Historically, grill buyers were told to look for a grill that produces around 100 BTUs per square inch. BTUs—standing for British Thermal Units—is a traditional way of measuring thermal output of a heating appliance. Technically, one BTU is the amount of energy required to heat one pound of water by one degree Fahrenheit. Today, however, this rule is passé, as salespeople now advise you to factor in how hot the grill actually gets, rather than how much fuel it burns. So do BTUs even matter anymore?

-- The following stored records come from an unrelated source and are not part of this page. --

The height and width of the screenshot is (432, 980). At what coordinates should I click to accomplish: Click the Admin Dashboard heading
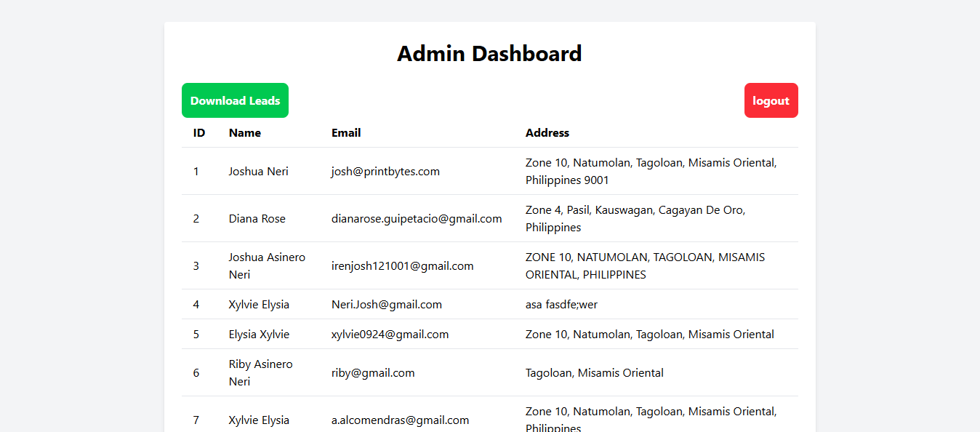(x=489, y=54)
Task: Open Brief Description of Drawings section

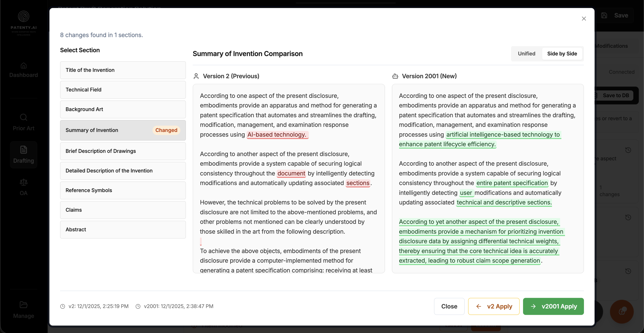Action: [x=123, y=151]
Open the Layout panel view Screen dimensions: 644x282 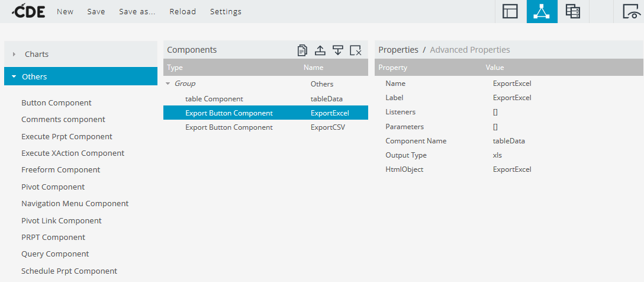coord(510,11)
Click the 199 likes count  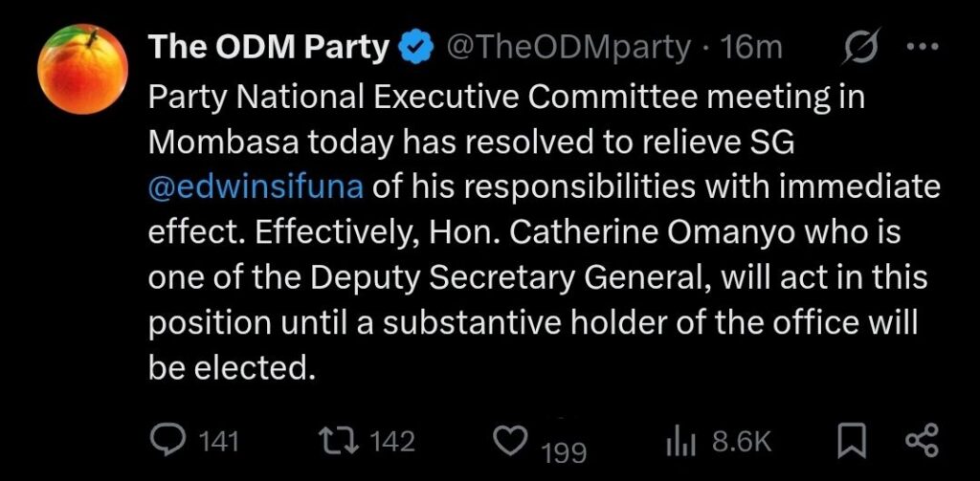[x=564, y=451]
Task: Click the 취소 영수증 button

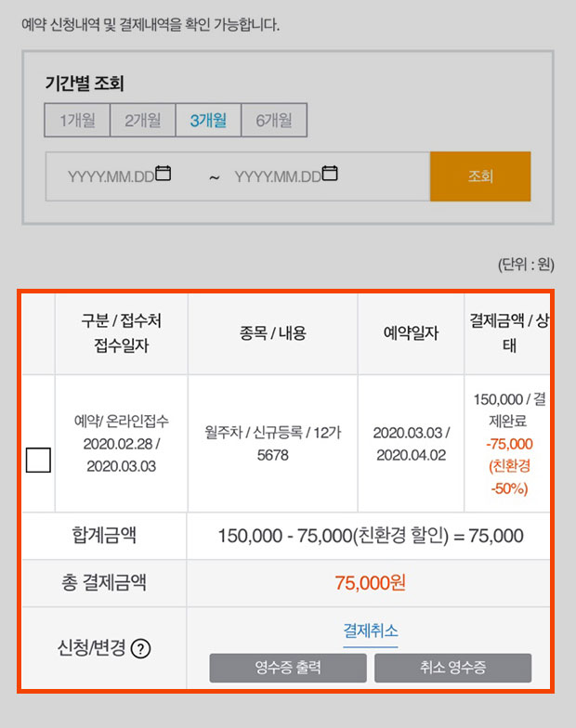Action: pos(453,668)
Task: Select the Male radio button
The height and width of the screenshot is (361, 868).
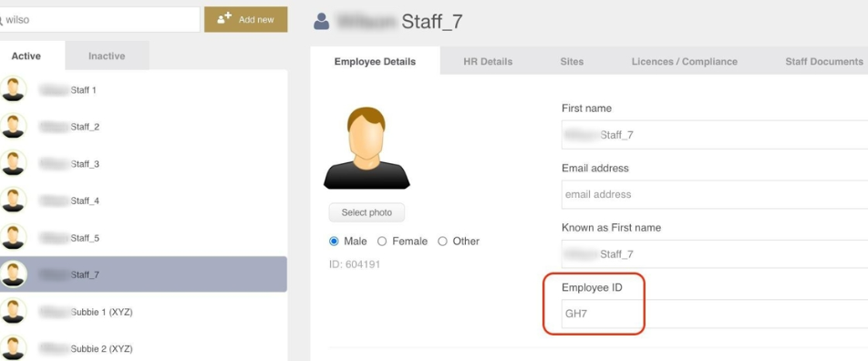Action: point(334,242)
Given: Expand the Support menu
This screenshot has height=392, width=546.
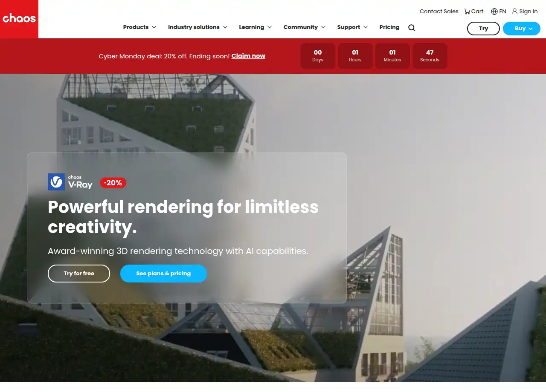Looking at the screenshot, I should pyautogui.click(x=352, y=27).
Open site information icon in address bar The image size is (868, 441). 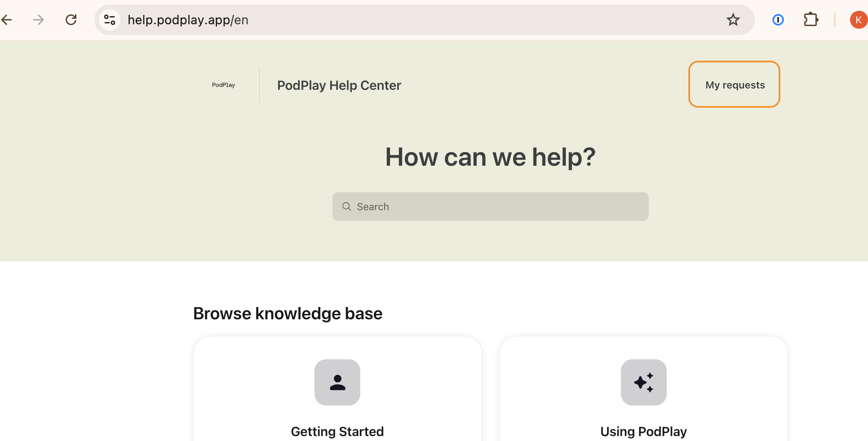pyautogui.click(x=110, y=20)
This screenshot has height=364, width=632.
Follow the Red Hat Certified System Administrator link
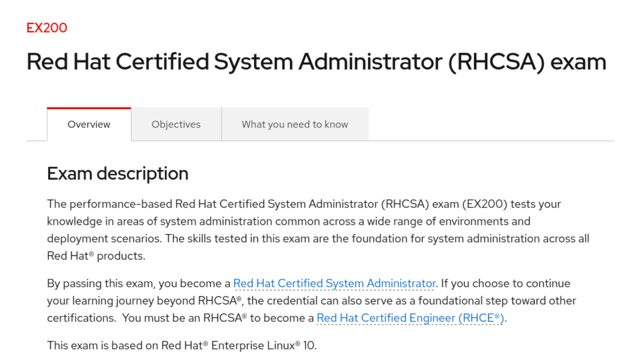tap(334, 283)

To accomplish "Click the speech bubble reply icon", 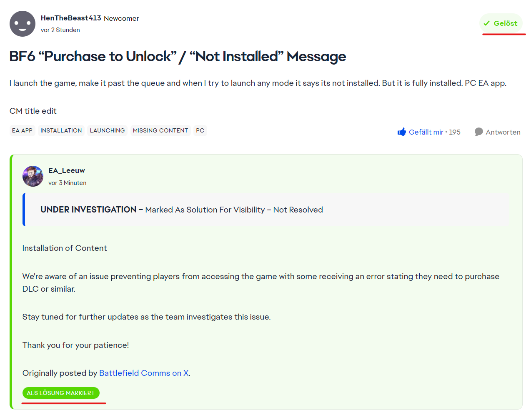I will point(478,132).
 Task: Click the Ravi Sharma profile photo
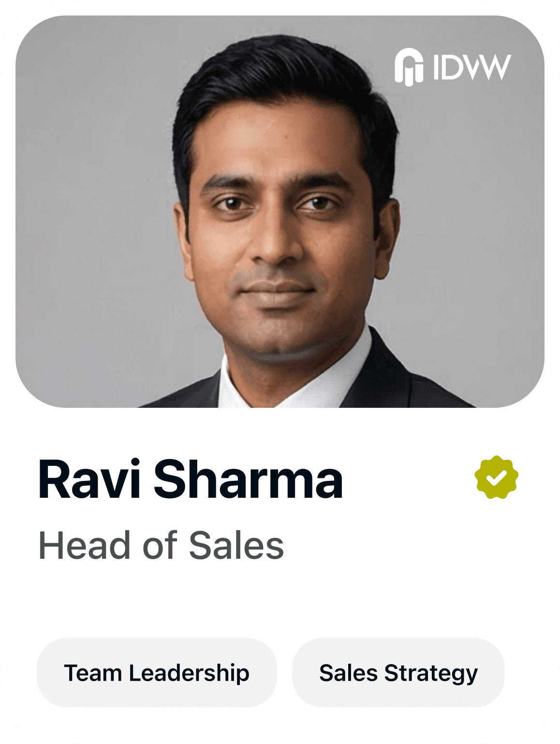(x=280, y=211)
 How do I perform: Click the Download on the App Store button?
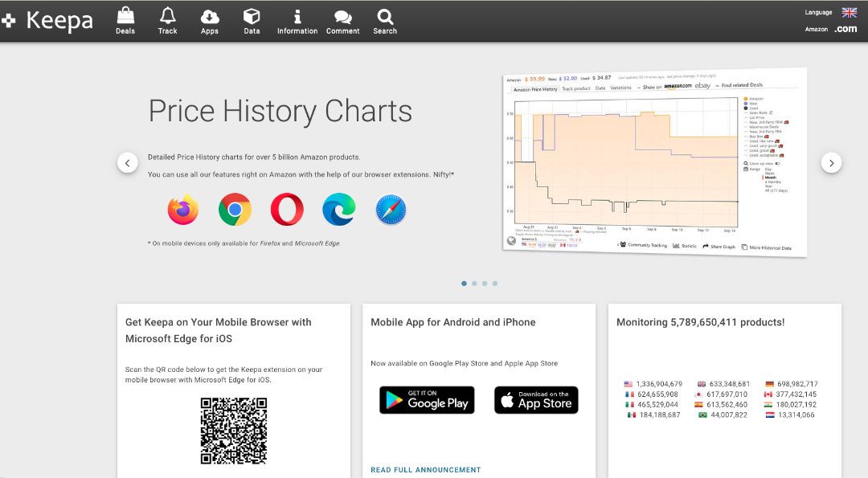click(x=536, y=400)
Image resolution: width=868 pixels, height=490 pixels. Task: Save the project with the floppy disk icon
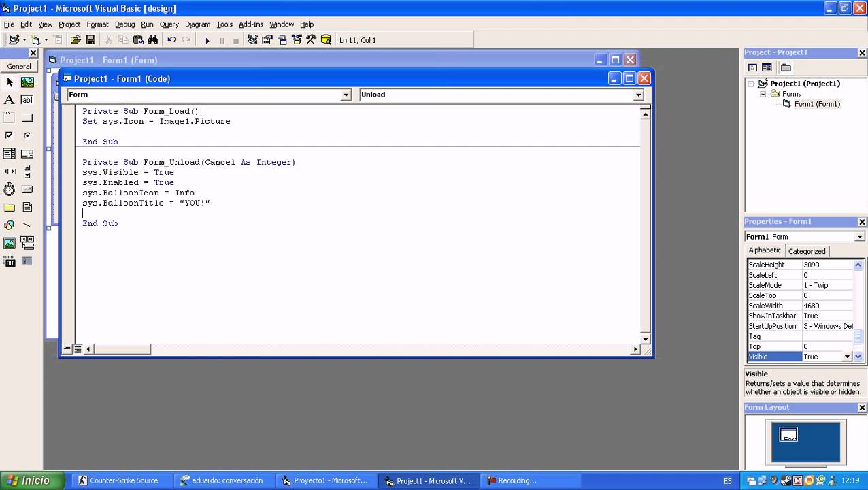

BTU Ratings Can Be Deceptive
A BTU rating on a grill specifies the maximum output of the primary or main burners (the burners that reside underneath the cooking grate). This rating does not include the BTU output of any side burners, or rotisserie or smoker burners. Still, some manufacturers lump all the figures together, tricking you into thinking a grill is much more powerful than it really is. Some brands also try to overstate the BTUs-per-square-inch, by combining the total measurements of all of the cooking services (including the accessory burners). This fools you into thinking the grill is actually bigger than it is.
More Important Factors
When shopping for grills, it is important to note the sturdiness of the components and the overall size of the grill. These factors can often compensate for a lower BTU rating. Good-quality, sturdy grills with heavy metal parts—especially the cooking grates—may have lower BTU ratings than cheap grills, since they are better able to trap and hold the heat produced. A good grill also will have small vents to allow a controlled amount of air flow through the cooking chamber, allowing it to heat up quickly and maintain a high temperature. Cheaper grills may well have a higher BTU rating, but because they do not heat up as fast or hold heat as well, their ability to cook a steak (for example) may be inferior.
The Infrared Exception
Infrared grills are different. While the burners of a standard gas grill heat the cooking chamber by convection, an infrared grill converts the heat of its burners to radiant energy by limiting airflow. This allows the chamber to heat up fast and maintain a high temperature, making this type of grill one of the most efficient on the market (hence the lower BTU-per-square-inch rating). That said, fast and hot doesn't always mean better tasting. So, before you try this trendy option, sample meat that's been grilled by infrared burners and see if it suits your expectations.
Choosing the Right Grill
Today's grills are more efficient than older models and typically don't need the high BTU output that was once common. When buying a standard gas grill, look at how the lid fits the body. If it fits snugly and the grill's components are heavy, a grill with 80 to 100 BTUs-per-square-inch will heat up quickly and maintain cooking heat. The same rules apply for an infrared grill, but the BTUs should be more in the 60 to 80 BTU range. Of course, BTU ratings will vary greatly, but if you stick to these specifications you won't be disappointed.
Avoid BTU Extremes
Beware. A grill with a very high BTU-per-square-inch rating is probably hiding inferior design and construction. The lid might be thin, the grates lightweight, and the vents poorly designed. Or, the specifications may be calculated in a deceptive manner. These gas grills, engineered to cut costs, should be avoided. And if a grill advertises a BTU range lower than the recommended ranges above, chances are it will be slow to preheat and will have a slower recovery time (the time it takes for a grill to heat back up after opening and closing the lid). If you stay in the 80- to 100-BTU-per-square-inch range for a standard grill, or 60- to 80-BTU-per-square-inch for an infrared grill, you will likely be satisfied.